INSTRUCTIONS TO FOLLOW
Copy word for word the passage in the election-law email below from "Following up on" to "write-in is unconstitutional.".

GIVEN PASSAGE
━━━━━━━━━━

Subject: news of the day 11/13/04 |
From: Rick Hasen |
Date: 11/13/2004, 11:37 AM |
To: election-law |
See this
A.P. report.
The San Diego Union-Tribune offers this
report, with the following subhead: "Suit says Republicans deprived
of voting rights." See also this
LA Times report.
The Los Angeles Times offers this
report, with the following subhead: "Schwarzenegger backers
campaign to change the U.S. Constitution on presidential eligibility."
The Los Angeles Times offers this
report, with the following subhead: "A coalition probes problems at
the polls as Libertarians and Greens work toward a recount."
Following up on my earlier posts here and here, a few more thoughts on this case.
1. The federal claims are very weak. I had a chance to look
at the federal complaint, which basically alleges that San Diego's
allowance of a write-in candidacy here violates the First Amendment
right to association (under the political party association cases such
as California Democratic Party v. Jones) and equal protection.
In essence, the argument is that because the runoff was between two
Republicans, allowing a Democratic party write-in is unconstitutional.
This claim strikes me as quite weak. Assuming (a big assumption--see
number 2 below) the federal court would hear this claim on the merits,
I think it is really weak. This is not a party primary or election
(this is a runoff in a non-partisan election), so party associational
rights are not implicated. And an equal protection claim is trumped by
the city's right to structure its election in any reasonable way. Cases
like the Burdick
case give the city widespread discretion to decide how best to
structure their electoral process, including to allow write-ins to run
in a runoff election.

━━━━━━━━━━

GIVEN INFORMATION
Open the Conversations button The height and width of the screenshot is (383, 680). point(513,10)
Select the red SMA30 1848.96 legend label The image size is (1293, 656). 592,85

━━━━━━━━━━

THE ANSWER
Following up on my earlier posts here and here, a few more thoughts on this case.
1. The federal claims are very weak. I had a chance to look
at the federal complaint, which basically alleges that San Diego's
allowance of a write-in candidacy here violates the First Amendment
right to association (under the political party association cases such
as California Democratic Party v. Jones) and equal protection.
In essence, the argument is that because the runoff was between two
Republicans, allowing a Democratic party write-in is unconstitutional.